Der quer liegende Kubus ist im Grundriss fast um die Hälfte schmäler als das Erdgeschoß, kragt dafür aber auf beiden Seiten um 1,5 Meter aus, was der Wohnanlage ihren charakteristischen Rhythmus verleiht. Gartenseitig ist der Überstand als Balkon ausgeführt, der auch als Sonnen- und Regenschutz dient. Somit zeigt sich die Straßenseite weitestgehend geschlossen, die Gartenseite hingegen öffnet sich bis zum Boden. Wer durch die Siedlung geht, sieht viele verschiedene Möglichkeiten, mit dem Bestand umzugehen, und vor allem, welche Varianten diese Häuser zulassen. Trotzdem ist der Charakter der Siedlung erhalten geblieben.

Die Auseinandersetzung mit dem Haus, der Prozess ist für die Architektin das Interessante. Sie fühlt eine gewisse Verantwortung gegenüber dem Haus. Das hat aber nichts mit den prominenten Erbauern der Wohnanlage zu tun. Dieses genaue Hinschauen, die Suche nach der richtigen Antwort, verdient jeder Ort.

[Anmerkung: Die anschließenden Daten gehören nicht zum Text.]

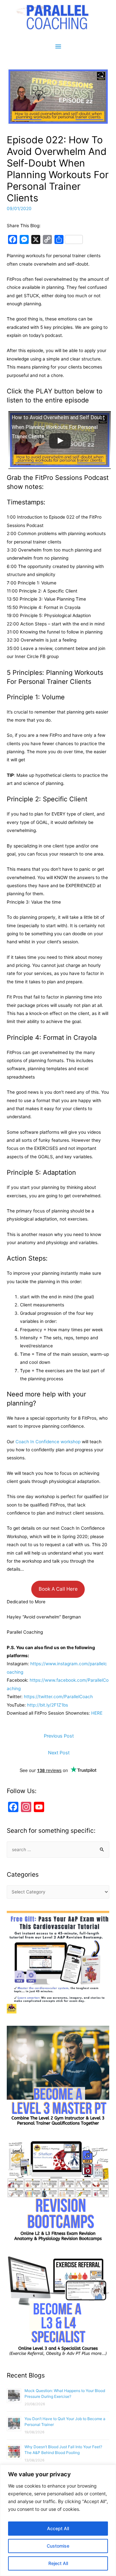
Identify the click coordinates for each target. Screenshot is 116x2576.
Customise (58, 2546)
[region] (58, 2520)
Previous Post (59, 1736)
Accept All (58, 2528)
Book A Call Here (58, 1589)
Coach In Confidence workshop (48, 1441)
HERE (96, 1713)
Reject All (58, 2563)
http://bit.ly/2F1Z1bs (47, 1705)
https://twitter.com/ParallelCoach (58, 1696)
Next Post (59, 1753)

Hundertster Geburtstag Garstenauers

Gerhard Garstenauer würde am 22. Jänner 2025 100 Jahre alt werden. Er hat Salzburg und das Gasteiner Tal mit seinen Bauten geprägt und in die Moderne geführt. Seine frühen Bauten im Bereich des Wohnens sind weniger bekannt, vor allem die Partnerschaften mit verschiedenen Architekten gehören noch erforscht.

Dieser Aufgabe widmet sich gerade die Bauhistorikerin Jana Prinz, von der auch die Informationen zu dieser Siedlung stammen. Die frühen Wohnbauten Garstenauers zeigen aber, wie außergewöhnlich gut er über die internationale Architekturentwicklung seiner Zeit informiert war und wie sehr ihm daran lag, Wohnkomfort und moderne Bauweise zu vereinen.